His critics said he lacked a comprehensive vision for the agency, favored helping moderate-income people become homeowners over building new public housing for the poor and that he failed to maintain and revitalize the public housing stock.

"Mel Martinez and Bush's HUD tried to walk away from their existing obligations," said Harold Simon, executive director of the National Housing Institute in Montclair, N.J., a research group. "They've really been absent from trying to think of ways to solve this national problem."

Martinez disregarded the criticism from housing advocates.

"Housing advocates tend to be from the extreme left side of the political spectrum and unanimously Democrats," he said. "We had a difference of opinion on how to approach housing."
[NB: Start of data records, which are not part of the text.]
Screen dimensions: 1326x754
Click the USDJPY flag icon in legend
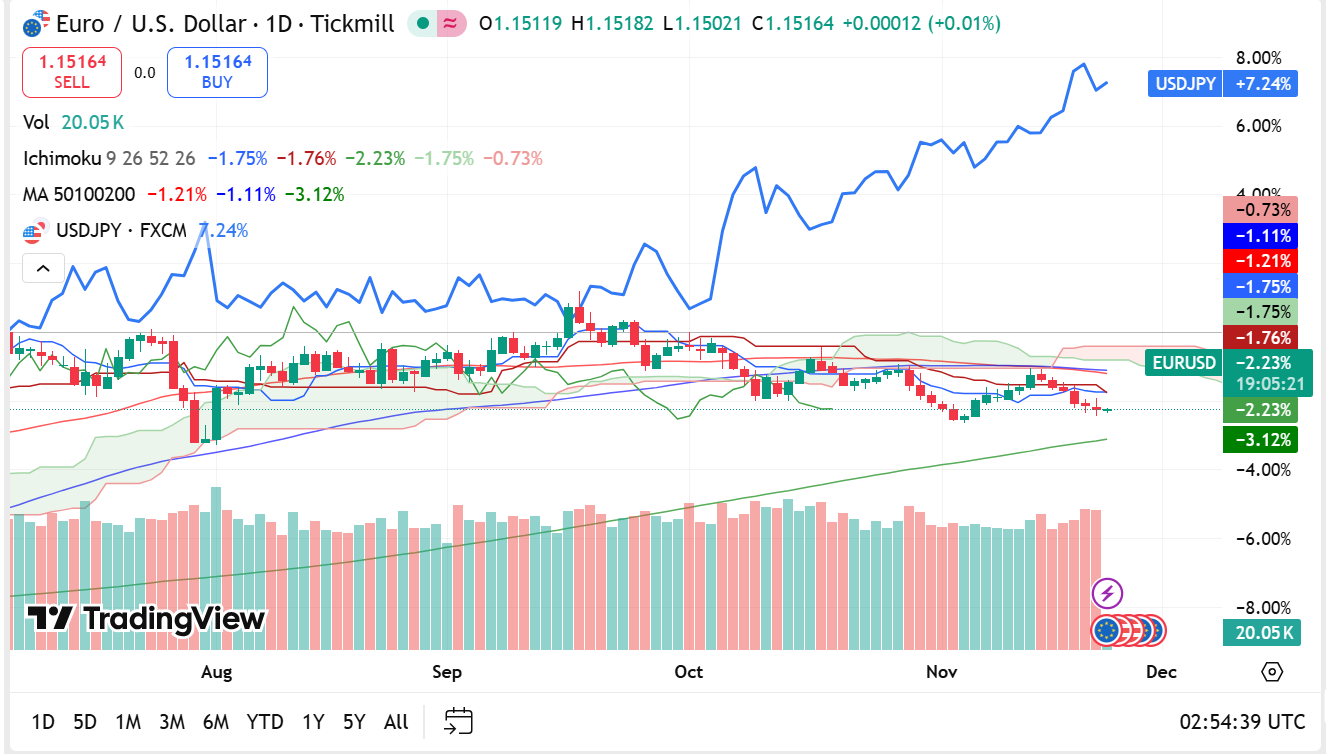coord(33,230)
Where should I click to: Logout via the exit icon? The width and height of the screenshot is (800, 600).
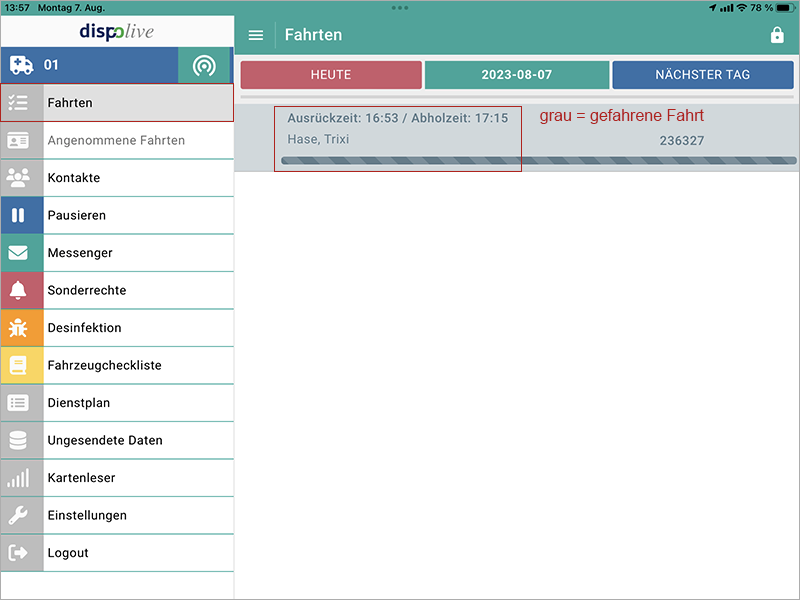tap(21, 553)
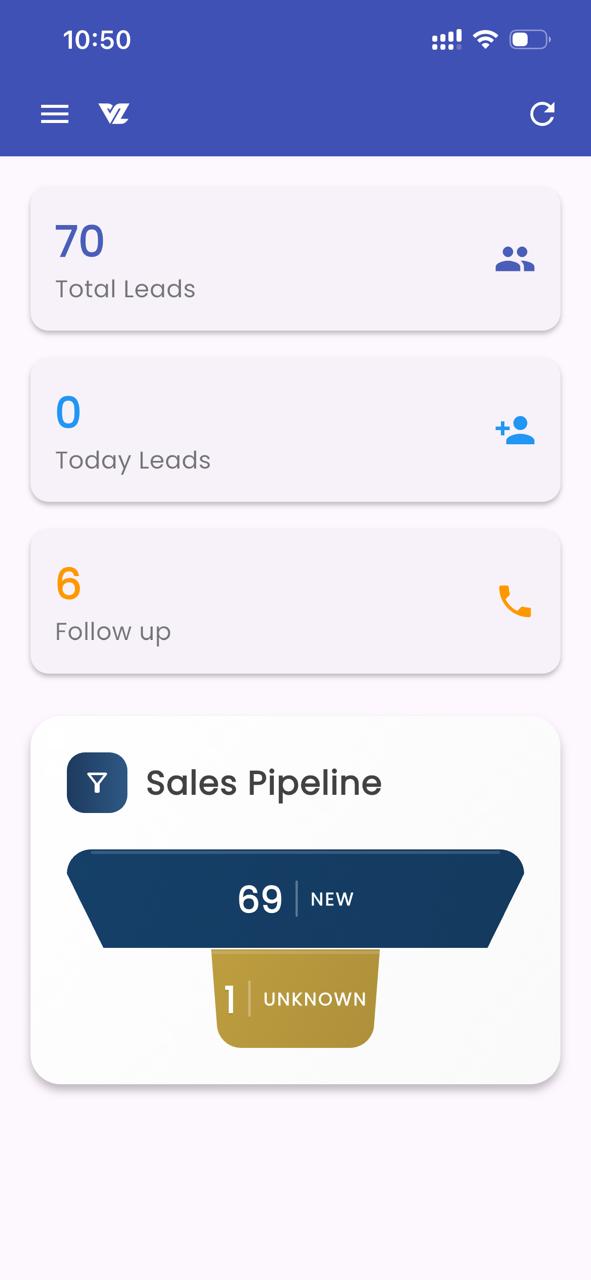Open the hamburger navigation menu
Screen dimensions: 591x1280
(x=54, y=113)
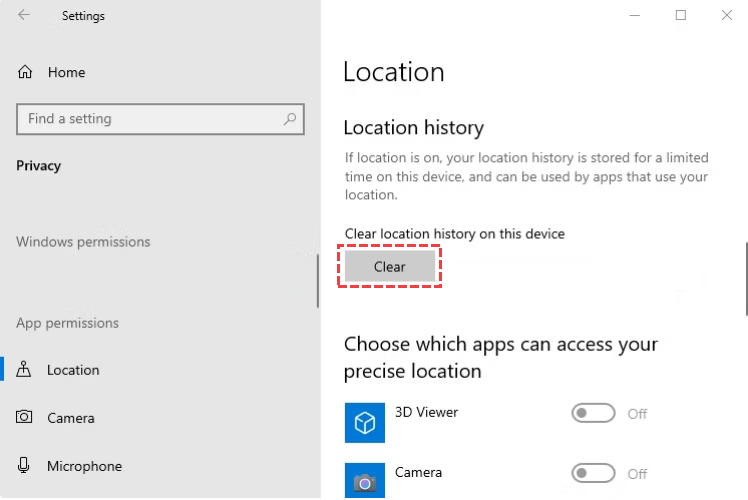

Barbara Sard, director of housing policy at the Center on Budget and Policy Priorities, a liberal-leaning think tank, faulted Martinez for a failed attempt to change the Section 8 voucher program so that states rather than local housing authorities would receive grants from HUD.

She also blamed Martinez for a proposed change in the 2005 budget that she claimed eliminates rules which ensure vouchers go to the neediest families and cap the amount of a rent a family with a voucher can be required to pay. Martinez left the agency last December and the budget wasn't presented to Congress until February, but Sard holds Martinez responsible for the proposed change since the budget takes several months to develop. The 2005 budget was $1 billion short of adequately funding the program, she said.

Martinez claims the change to the voucher program rules came after he left the agency last December.

"That wasn't on my watch," he said. "I think it would be terribly unfair to suggest that because I was HUD secretary in December, that I was responsible for the budget that was presented to Congress in February."

The voucher program is one of the only housing programs traditionally targeted to the poor. The change was made to justify a funding cut for the voucher program, Sard said.

"They claimed the program was broken, but there was no evidence of that. They made it up," Sard said. "It's fair to say (Martinez) didn't accomplish anything positive. The long term damage done to the voucher program could well be his lasting legacy."